Plus, VO2max and changes to predicted race times seem to occur on a geological timescale. It seems to be ages before anything happens to either of them and that’s certainly not motivational.
It’s more likely we will see Garmin introduce breakthrough performances sooner rather than later. They meet the criteria of being digestible snippets of information that need to be derived in a fairly complex way. These factors conspire to make it difficult for a competitor to copy and improve. Garmin has more resources to do a great job.
Likelihood?: These are likely to be introduced. It will be relatively straightforward for Garmin to rejig the behind-the-scenes maths that it already uses. Breakthroughs nicely complement existing features like Workout Labels. eg a Workout could have a label of [VO2max] and a [pace breakthrough for 5’15”]. Furthermore, a power-duration breakthrough is a more concrete stat that is mostly factual and which clearly marks progress.
Garmin already has a great infrastructure for digital training plans. For example, you can create your own plan or you can buy a plan on a third party platform and it can almost invisibly sync to your Edge or Forerunner, where you can see the plan in your device’s calendar and then execute today’s workout and have it guide you through the rigours of whatever is demanded today. Your device might even be able to control resistance levels on a bike trainer that are pre-programmed into a digital workout. Clever stuff.
Garmin does this better than anyone else right now.
However, if you’ve ever compared today’s planned workout with what Garmin produces from its ‘Daily Suggested Workout” algorithm you will often see that the two are wildly different. Which is best/correct? The answer is that we probably don’t easily know. The digital plan models the impact of historical training loads alongside progressively & deliberately increased stress, whereas the Daily Workout Suggestion will be much more short-term focussed, perhaps looking at your HRV levels today and the kind of workouts you’ve recently executed before making a recommendation.
I think Garmin has more work to do there to tie together modelled ability with your actual ability and actual readiness. However, I’m not even talking about that when I say that ‘Micro-Adapted Workouts‘ could be introduced. I would class a micro-adapted workout as a single workout that adapts recovery periods and effort durations dynamically within a workout. Xert already does this (I think correctly) as do Garmin to a lesser extent eg allowing a rest period until HR falls to a recovery level.
For Garmin to produce something similar to Xert would be a quite significant piece of work that might even require fundamental changes to the elements of workouts.

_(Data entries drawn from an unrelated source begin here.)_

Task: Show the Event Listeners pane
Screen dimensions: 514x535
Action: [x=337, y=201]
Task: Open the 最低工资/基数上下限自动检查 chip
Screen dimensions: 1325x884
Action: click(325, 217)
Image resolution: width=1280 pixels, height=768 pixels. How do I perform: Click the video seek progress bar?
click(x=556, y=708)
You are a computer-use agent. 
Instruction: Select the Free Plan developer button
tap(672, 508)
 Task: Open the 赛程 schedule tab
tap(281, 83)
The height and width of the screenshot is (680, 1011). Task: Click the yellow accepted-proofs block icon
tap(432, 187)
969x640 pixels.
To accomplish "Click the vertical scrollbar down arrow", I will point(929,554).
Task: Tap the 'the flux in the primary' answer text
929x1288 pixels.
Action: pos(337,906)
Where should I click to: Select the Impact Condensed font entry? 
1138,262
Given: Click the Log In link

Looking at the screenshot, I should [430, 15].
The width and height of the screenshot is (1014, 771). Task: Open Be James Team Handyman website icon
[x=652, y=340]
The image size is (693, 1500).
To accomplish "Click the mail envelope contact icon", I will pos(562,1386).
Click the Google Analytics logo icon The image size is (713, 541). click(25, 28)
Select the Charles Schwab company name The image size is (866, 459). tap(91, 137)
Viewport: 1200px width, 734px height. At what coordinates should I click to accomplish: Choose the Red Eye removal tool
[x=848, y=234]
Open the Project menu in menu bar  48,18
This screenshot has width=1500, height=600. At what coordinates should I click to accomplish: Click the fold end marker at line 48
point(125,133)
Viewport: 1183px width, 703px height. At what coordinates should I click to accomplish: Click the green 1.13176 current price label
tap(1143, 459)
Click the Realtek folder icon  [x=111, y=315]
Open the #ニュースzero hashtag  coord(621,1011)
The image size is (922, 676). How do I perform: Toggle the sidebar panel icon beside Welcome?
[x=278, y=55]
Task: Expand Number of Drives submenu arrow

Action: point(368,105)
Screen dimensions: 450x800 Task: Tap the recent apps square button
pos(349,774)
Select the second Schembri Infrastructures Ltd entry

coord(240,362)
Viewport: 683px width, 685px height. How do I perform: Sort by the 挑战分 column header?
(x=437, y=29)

Workout Compliance/Workout Scoring
Stages Cycling (Link Platform) and Stryd already have workout compliance in the platforms, as do other platforms.
Compliance is a way of scoring your completed workout against the original target. The target could be distance/duration based or it could be spending a certain amount of time in a certain zone. These are pretty fundamental things that our coaches tell us to do and which coaches will probably keep a track of. However, if you are self-coaching or following a plan, then it can be highly useful to both see how well you did in an individual workout as well as how that contributed to your overall goal. Plus a certain workout score, be it good or bad, might be the prompt that you need to analyse your workout rather than simply get in the shower and continue the day in blissful ignorance.
Likelihood?: Garmin already includes some measures around this like Garmin Coach Confidence Score but I don’t think that rigorous workout scoring and training progress will find their way to your device’s workout summary page any time soon.